Aid Sets Sail with USNS Comfort

  • 10 May 2011

Article Highlights

  • The USNS Comfort will visit 12 different locations in the Caribbean, Central America, and South America, providing medical, veterinary, educational, dietary, and engineering services.
  • USNS Comfort volunteers will focus on teaching skills that allow people to better help themselves.
  • Volunteers will train health care providers in neonatal resuscitation to help save the lives of newborns.

“[We want] to bring a lot of focus not only to providing the service and goods, but also to strengthening the community while we are there.” —Fred Riley, manager of field operations, Welfare Services

In April, the USNSComfort set sail for 12 different locations in the Caribbean, Central America, and South America to provide medical care to those in need and to train medical professionals.

Volunteers from the Church, the United States Navy, and many other relief organizations support two full-service medical ships, the USNSMercyandthe USNSComfort. Each year one of the ships makes the six-month journey, and the ships alternate each year.

This year, in addition to providing the traditional humanitarian services they have offered in the past, volunteers aboard the Comfort will focus on teaching skills that allow people to help themselves after the ship has left.

“[We want] to bring a lot of focus not only to providing the service and goods, but also to strengthening the community while we are there,” said Fred Riley, manager of field operations for Welfare Services.

Volunteer doctors and nurses will train local midwives, nurses, and doctors in various medical procedures, specifically neonatal resuscitation, Brother Riley said. Neonatal resuscitation skills help in delivery when newborns do not breathe on their own. The skills can be taught in a four-hour training program.

“Just that quickly, we can train them to save babies’ lives,” Brother Riley said. Newborns not being able to breathe on delivery “is one of the largest killers of infants around the world, and it could be fixed so easily.”

Volunteers will leave training kits and mannequins so those who receive training can train others—creating independence that will allow the community to take care of itself.

The purpose for the Church’s involvement in the ship’s mission is three-fold.

First, Brother Riley said, the Church wants to provide humanitarian services that meet medical, educational, and nutritional needs. Examples include distributing packets containing blankets and toys to orphanages; giving school kits to local schools; and fixing pipes, air conditioners, or latrines in schools and hospitals.
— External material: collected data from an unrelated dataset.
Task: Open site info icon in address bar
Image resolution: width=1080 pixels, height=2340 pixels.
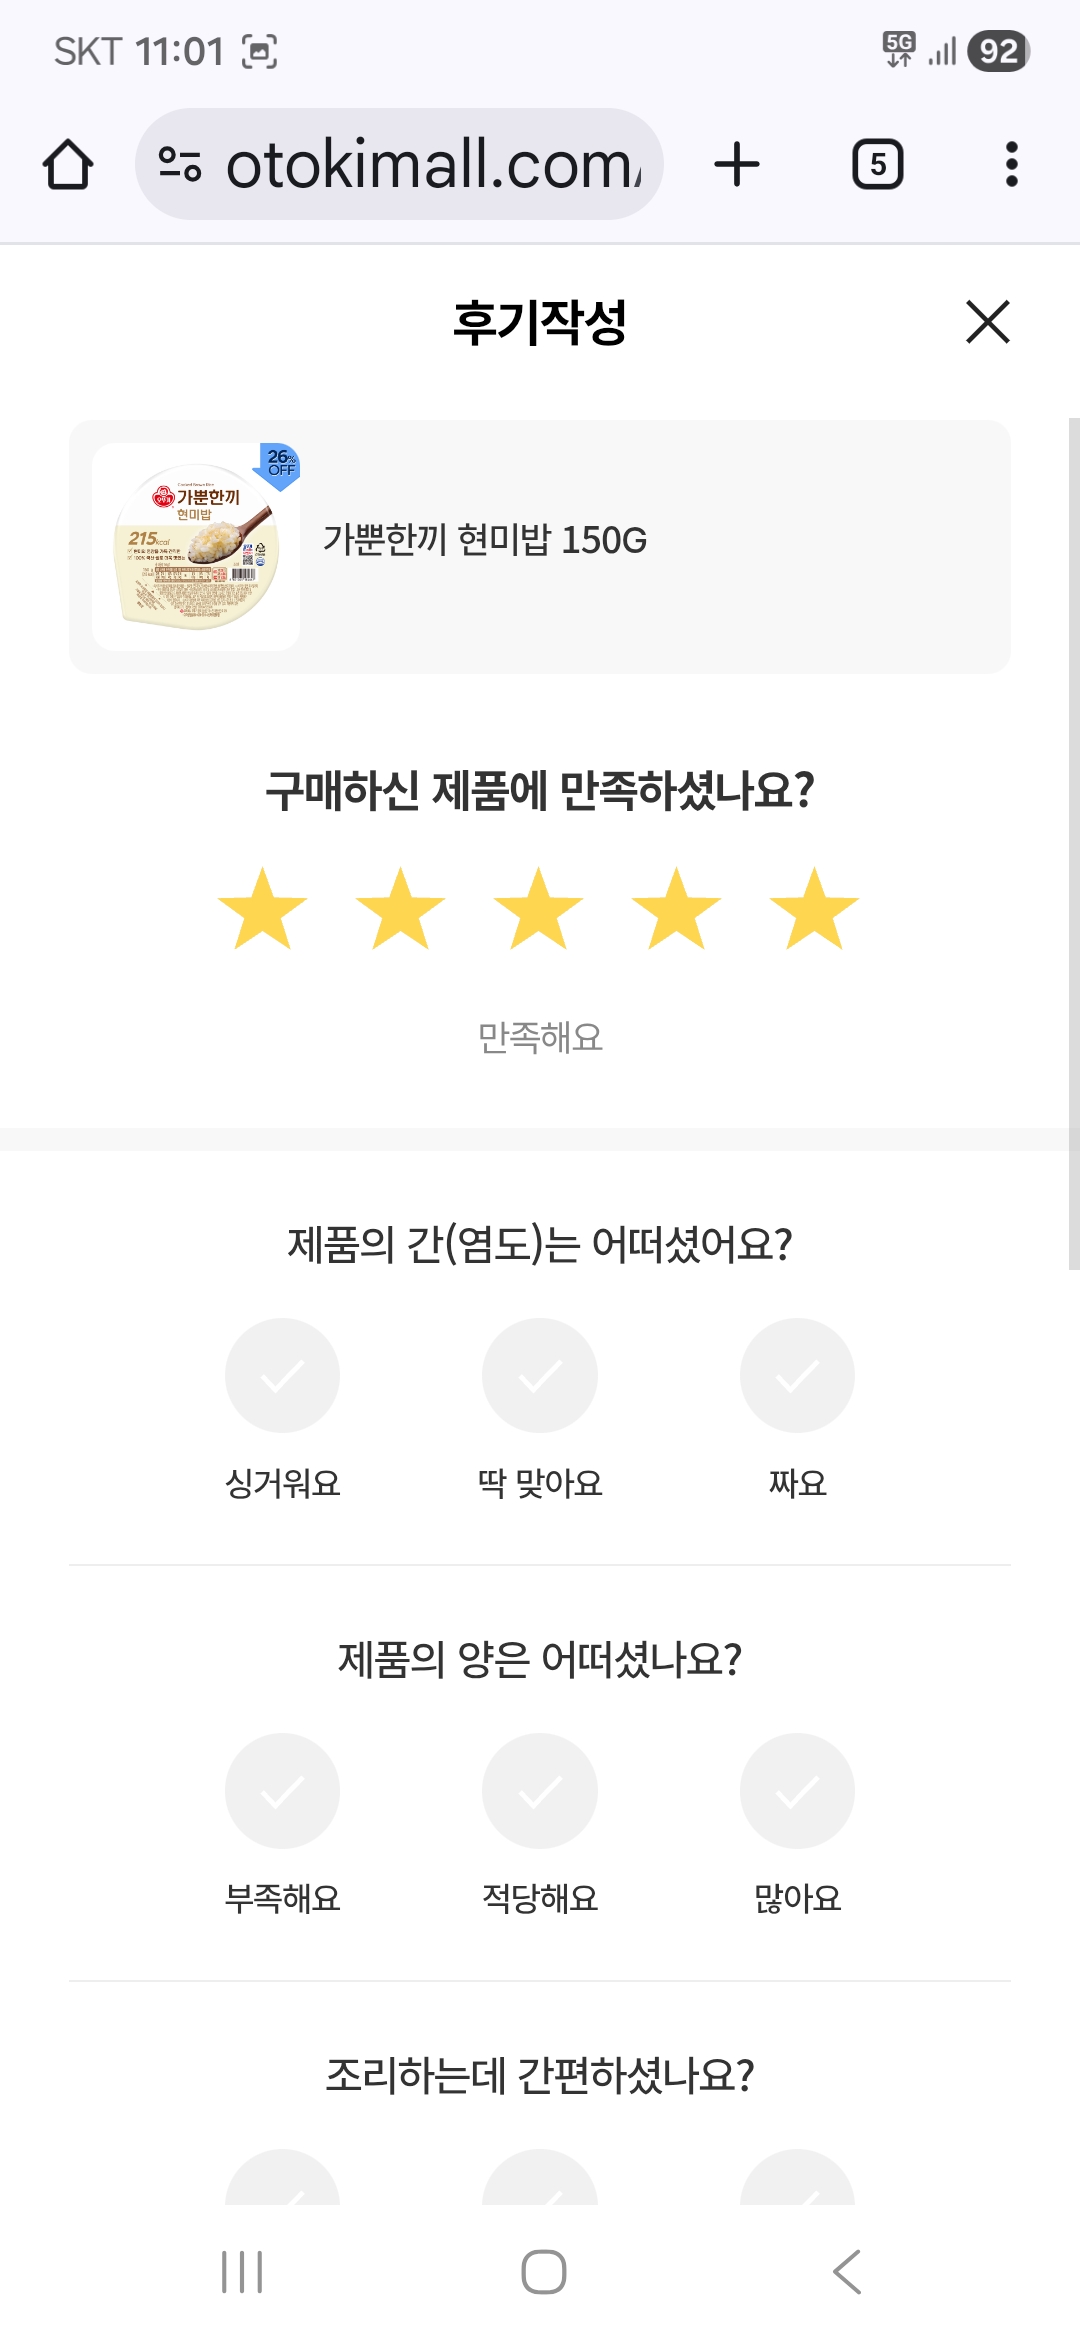Action: (x=180, y=165)
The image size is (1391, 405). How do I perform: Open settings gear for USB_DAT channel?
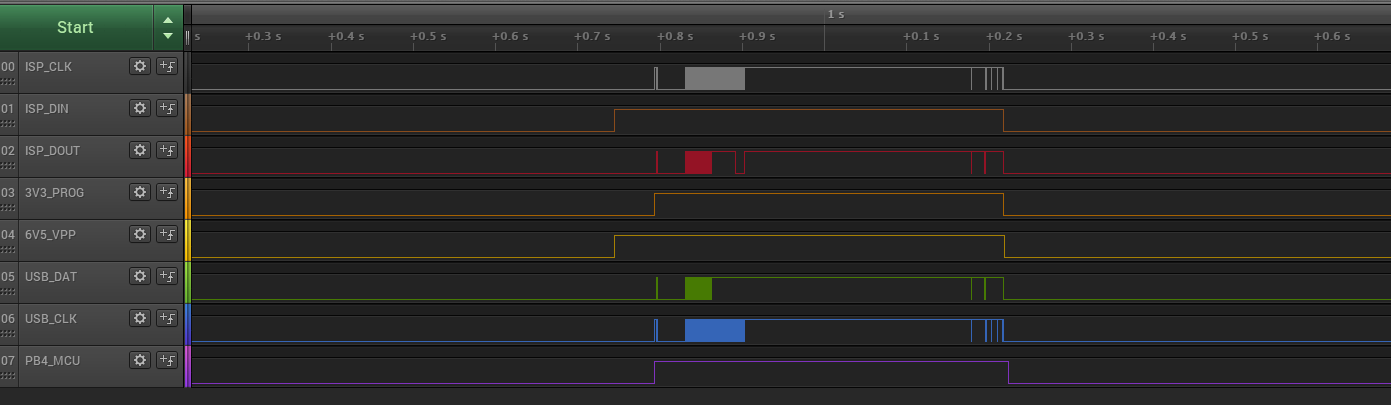point(140,276)
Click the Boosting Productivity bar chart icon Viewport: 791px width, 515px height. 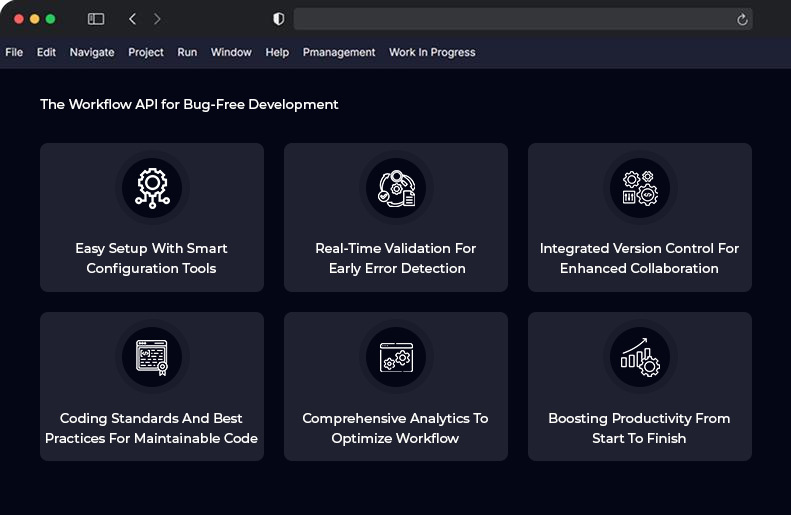pos(640,357)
The second reason is to help form partnerships with governments and other organizations “so in the future, if they need our help or we need their help, we know each other and can work together,” Brother Riley said. “We have already seen this with the [U.S.] Navy and among local leaders [in countries we’ve visited]. Other projects are already forming because of these relationships.”

Third is to prepare for emergencies. “These trips are like practice runs to help us know how to respond quickly If we are needed, or the navy is needed,” Brother Riley said. “When [the earthquake in] Haiti happened, the Comfort went and did a lot of work there.” If a disaster were to happen while the ship was out on a mission, the crew knows the ship’s course would be diverted to the area needing help because “that is its purpose,” Brother Riley said.

The USNSComfort will visit Colombia, Costa Rica, Ecuador, El Salvador, Guatemala, Haiti, Jamaica, Nicaragua, and Peru during this deployment.